Adjusted for offset terms, age, and gender

§

Includes SNPs listed in table and MTHFR C677T and A1298C; variant allele defined as follows: MTHFR 677:T; MTHFR 1298:C; SHMT 1420:T; MTRR 66:A; and MTR 2756:G.

Discussion

We examined the associations among colon cancer and SNPs in genes encoding three enzymes involved in the folate metabolism pathway, SHMT, MTRR and MTR, based on functional changes of these SNPs and previous reports of associations with colon cancer. With the exception of a borderline statistically significant decreased risk of colon cancer in whites with the SHMT TT genotype as compared to the CC genotype, we found no association between the individual SNPs studied and colon cancer risk. In combined gene analyses, which also included two previously reported SNPs in the MTHFR gene, the inverse association between folate intake and colon cancer was strongest among those individuals with the least number of variant alleles for both African Americans and whites which was contrary to our a priori hypothesis of greatest reduced risk among those with the most number of variant alleles and high folate intake.

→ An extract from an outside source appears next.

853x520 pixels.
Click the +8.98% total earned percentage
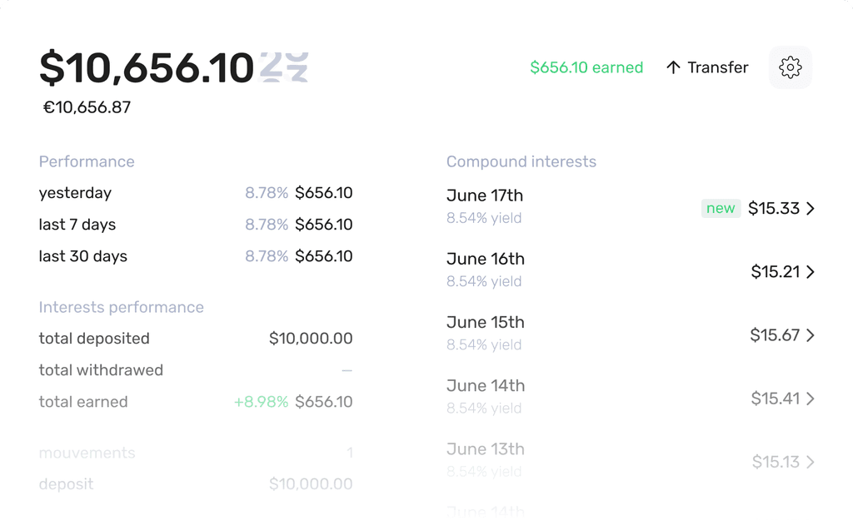[x=261, y=402]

Genetic polymorphisms in genes that encode key enzymes in the folate pathway, such as MTHFR, SHMT, MTRR and MTR, may contribute to colon cancer risk. Functional polymorphisms in these genes may alter the availability of folate for DNA synthesis and methylation, and consequently influence susceptibility to cancer. Functional changes associated with SNPs in these folate metabolizing genes have been reported [7], though the data are limited for most. In one study, SHMT 1420 CC genotype carriers were found to have reduced plasma folate, reduced red cell folate and increased plasma homocysteine compared to TT carriers [15], though no such associations were found in another study [16]. For the MTR 2756 A>G polymorphism, decreased homocysteine levels have been found for the GG genotype as compared to the AA genotype in some studies [1719], but not all [2022]. For MTRR A66G, some studies have reported elevated homocysteine levels for carriers of the homozygote wildtype genotype (AA) as compared to other genotypes [23;24], while others have not [25]. More research is needed regarding the functional effects of SNPs in these genes as related to effects on folate metabolism and subsequent folate availability.

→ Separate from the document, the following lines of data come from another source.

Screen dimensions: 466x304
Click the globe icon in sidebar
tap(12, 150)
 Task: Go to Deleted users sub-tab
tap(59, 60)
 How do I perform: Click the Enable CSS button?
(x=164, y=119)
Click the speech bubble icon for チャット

Other epidemiologic studies have found associations between some of these individual SNPs and colon cancer risk, though few studies have examined these in African Americans. The MTHFR 677 TT and the 1298 CC genotypes individually are associated with reduced risk of colon cancer in the majority of studies to date [[26] and reviewed in [7]]. Lowest risk has been found among those with both MTHFR 677TT and 1298CC genotypes [8]. For MTRR A66G, an increased risk of colorectal cancer was observed among Japanese with the GG genotype compared to AA+AG referent [27], and another study found increased risk with the GG genotype among white subjects only [28]. Results of studies of the MTR 2756 G allele and colon cancer or colorectal adenoma have been inconsistent [7;2729], and recent analyses of the Nurses Health Study and Health Professionals Follow-up Study found a nonsignificant increased risk of colorectal cancer for variant allele carriers of this SNP [30].

We observed a modest inverse association for carriers of the homozygous SHMT C1420T variant genotype among whites. In two prospective cohort studies of colorectal cancer, no association was reported with the SHMT genotype [16]. The difference between our finding and the previous finding could reflect physiological differences in the effects of folate metabolism in the colon versus the rectum. For example, an inverse association between the MTHFR C677T genotype has also been reported for colon, but not rectal cancer [31].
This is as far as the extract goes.